People often have misunderstandings about both systems
Right off the top of my head, here are some misconceptions people have about furnaces and heat pumps: a furnace is always better, heat pumps can’t fully heat a house, gas furnaces are dangerous, and heat pumps can emit carbon dioxide. I’ll break down what’s incorrect:
- “A furnace is always better” – In the world of home heating, no system is always better. If it was, every home would have that system. Furnaces are the most common heater type, specifically gas furnaces, but the specific needs of a home are important. This is why our team performs an exact load calculation to determine the amount of heat your home requires. There are cases where the strong levels of heat a furnace puts out may make a house stuffy and overheated. Also, a house without a gas line can’t use a gas furnace.

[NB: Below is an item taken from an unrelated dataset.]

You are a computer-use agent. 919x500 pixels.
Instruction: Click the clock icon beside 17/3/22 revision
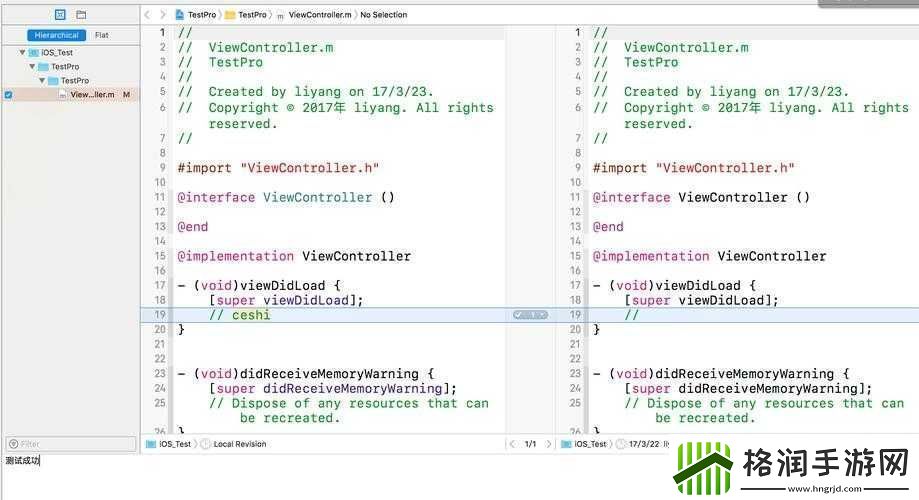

- “Heat pumps can’t fully heat a house” – This misunderstanding comes from the earlier days of heat pumps, where the technology wasn’t advanced enough for a heat pump to draw on sufficient thermal energy during extremely cold days to provide comfort. Heat pumps are more effective today, even in much colder climates than ours, and can give many households the heating levels they need. There are also dual fuel heat pumps that have backup heat from a gas or propane furnace, combining electric and heating fuel energy.

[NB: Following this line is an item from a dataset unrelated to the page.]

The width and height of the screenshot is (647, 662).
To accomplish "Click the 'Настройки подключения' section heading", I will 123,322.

- “Gas furnaces are dangerous” – Natural gas does carry risks of toxic gas exposure and combustion hazards. But if gas furnaces were really dangerous devices, they would never be allowed in homes at all! We certainly would never install anything we thought was dangerous in your home. When you have regular maintenance for a gas furnace each year, you’ll have little to worry about.
- “Heat pumps can emit carbon dioxide” – Heat pumps do not burn fuel to work. They’re electrical devices that use electricity to power components to move heat from outside to inside. This makes them a good alternative to an electric furnace in an all-electric house. However, a dual fuel heat pump uses a gas furnace backup, so those models can emit CO.